If you want to start a meaningful conversation over cold email, you have to give the recipient a really good reason to hit the respond button. In other words, you need to start a conversation to which they can actually contribute. Whether it’s highlighting a benefit you know the other person will need or posing a question they won’t read elsewhere, an effective message is all about the potential client and building a relationship with them.
This is not the strategy this company took with its recent cold email:
There are a number of mistakes littering this email, but three in particular illustrate just how unlikely it is this message will start a meaningful conversation. Let’s take a look at what went wrong and what can be done to to fix the mistakes.
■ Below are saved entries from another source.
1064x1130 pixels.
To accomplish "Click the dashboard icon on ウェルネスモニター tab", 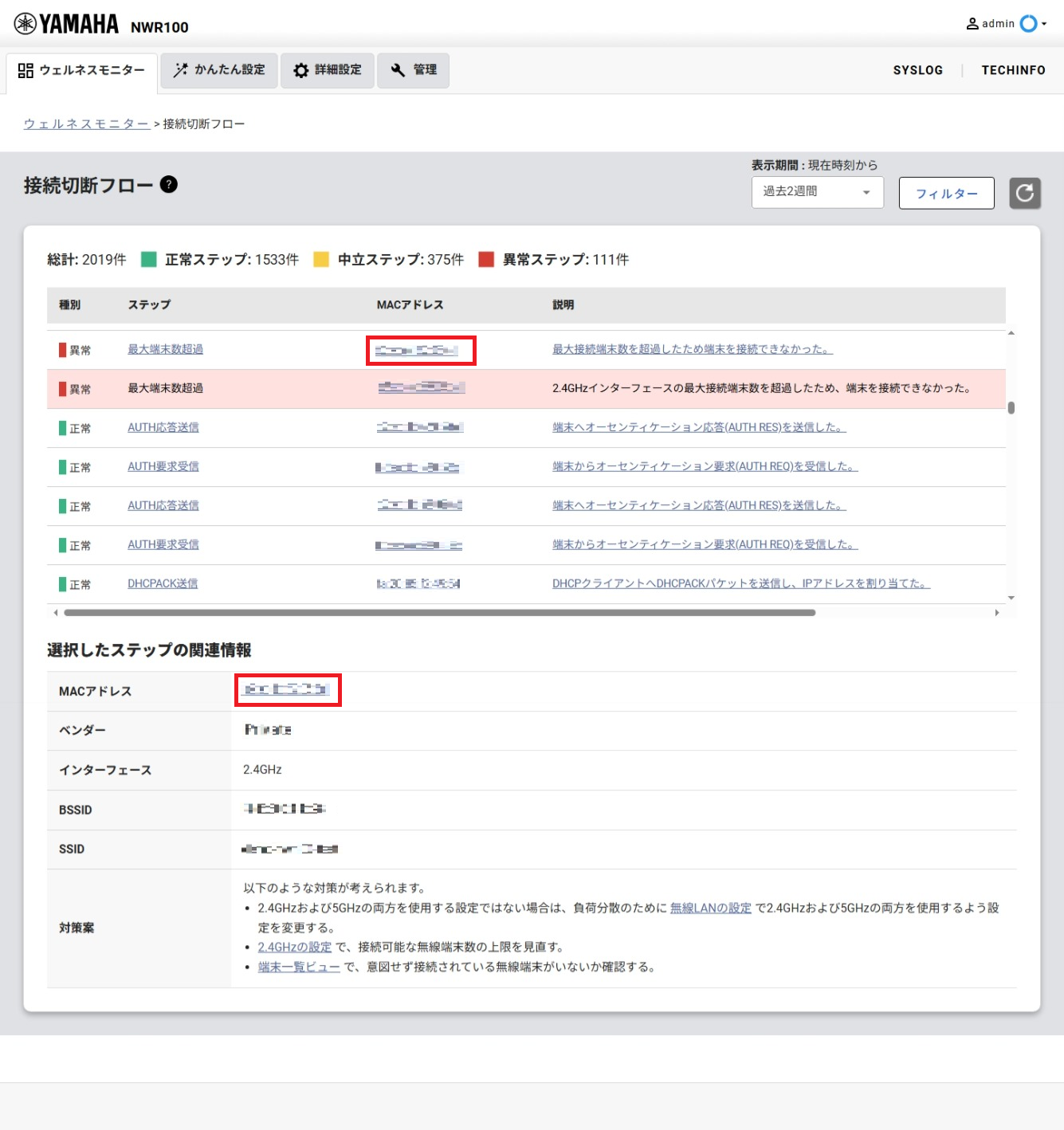I will (x=24, y=70).
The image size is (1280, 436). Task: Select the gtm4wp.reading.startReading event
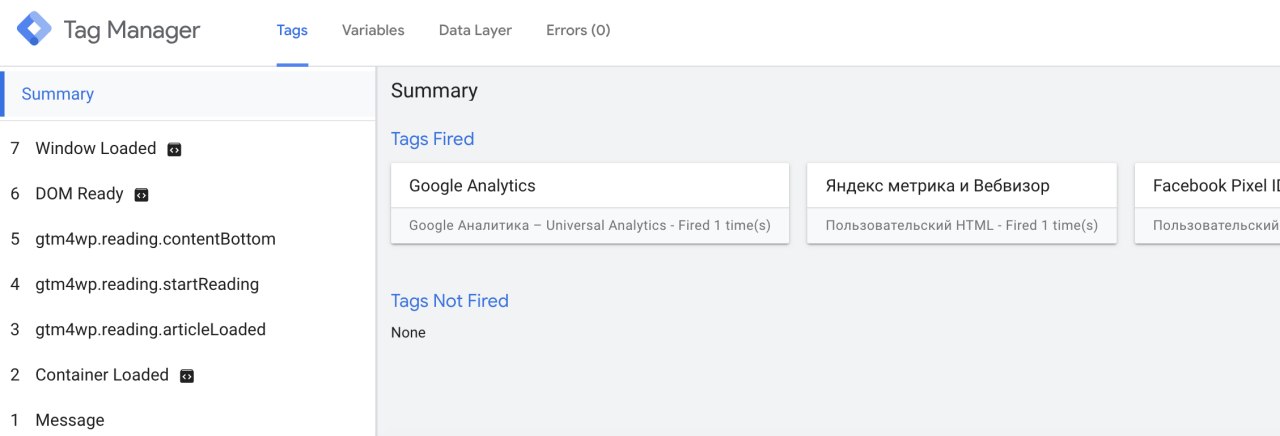pyautogui.click(x=188, y=284)
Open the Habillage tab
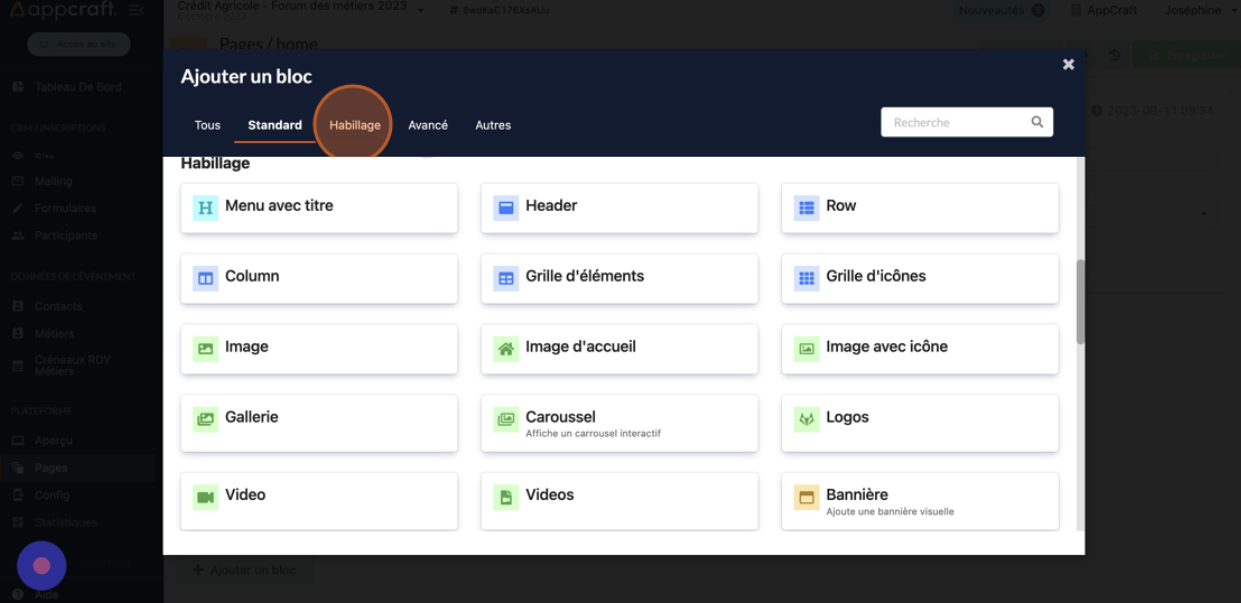The image size is (1241, 603). coord(355,125)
1. The subject lacks any real information.
At first I thought I read the subject line wrong; it’s just the sender’s name and a reference to LinkedIn. Unfortunately, it seems this tactic was intentional.
A subject line is the first impression you make with the recipient. It’s the point at which they decide whether to open your email and keep reading or trash the message altogether. Simply stating your name could work if you’re a household name (“Taylor Swift via LinkedIn”). Since most of us aren’t, though, the person on the other end of the email won’t have any idea of who you are, making this approach to subject lines completely ineffective.
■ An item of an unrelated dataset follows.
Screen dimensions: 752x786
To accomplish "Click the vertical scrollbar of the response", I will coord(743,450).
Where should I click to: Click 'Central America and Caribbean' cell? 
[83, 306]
The Fix: Lure the reader in with a benefit or interesting question. For example, a line like “recapture the deal you lost” is intriguing enough to pique someone’s interest but mysterious enough to make them want more. This ups the chances your email will stand out in a crowded inbox and that the recipient will open it.
2. The email is too self-focused.
Focusing on yourself rather than the reader is one of the worst blunders you can make in a cold email. Every paragraph of this sender’s email begins in first person, making them seem more concerned with promoting their business than solving the recipient’s pain points or learning more about them. Not only is this a huge turnoff, it also suggests you don’t understand or care about the other person’s business.
The Fix: Focus on aspects of your product or company the reader will find useful. They’ll be more likely to trust and engage with you when they see it’s not a one-sided conversation. A good copywriting trick is to always write in the second person, as it will help both you and the reader feel like you’re engaged in a two-way dialogue.
3. A lack of personalization makes the message boring.
To be successful, every sales email needs personalization—tailoring an email specifically towards a particular person or role. It makes the email more enticing to the recipient and also also signals that you’re familiar with that person’s business, or, at the very least, that you’ve done your research.
This email contains pretty much zero personalization. Sure, the sender included some tactics that could possibly benefit the reader, such as offering an on-demand team of software engineers. But that’s an overly broad benefit any number of potential clients could benefit from. Everyone needs on-demand software engineers these days, after all. There’s only one place benefits like these go: straight to the trash bin.
The Fix: Include details that are relevant to the recipient. That might include a known pain point or some recent industry news that will impact them. At the very least, this sender could have mentioned a post the recipient recently shared. Putting your reader at ease with these kinds of details is the simplest way to entice them and get them to respond.